Egypt recently raised tariff rates on a wide range of imports, in a bid to curb dollar spending on imports.

Doctor Osama Rostom, Commercial Director of Egyptian International Pharmaceutical Industry Co said:

“All of our things are imported from abroad, directly or indirectly, whether the raw material or the packaging material. When the price of the dollar fluctuates, this leads to an increase in the costs. We’ve already talked about the costs in terms of pricing, but now we have another problem, which is access to foreign currency. Today when I want to open a credit line, the Central Bank obliges me to open these credit lines through Egyptian banks – I can’t go get these dollars from the black market, so the Egyptian markets have to provide them.
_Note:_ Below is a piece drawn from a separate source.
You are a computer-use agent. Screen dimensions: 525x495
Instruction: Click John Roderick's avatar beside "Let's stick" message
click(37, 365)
Egyptian banks are suffering from a shortage of foreign currency, so they might not be able to provide us with the currency that we want at the time that we want it,”

Doctor Said Ibrahim, EIPICO’s factory manager, said most companies produce both low and high cost products so that one subsidizes the other.

“The low prices of the products hinder the production of these products because the company can’t afford to make a loss in large amounts. Sometimes, out of social responsibility, we produce an item that loses some of its profit, but we can’t produce a product that has a 50 or 70 percent loss, and this is the company’s problem and the problem of other companies, and especially the companies of the public sector, which are affected by the pricing over the size of production.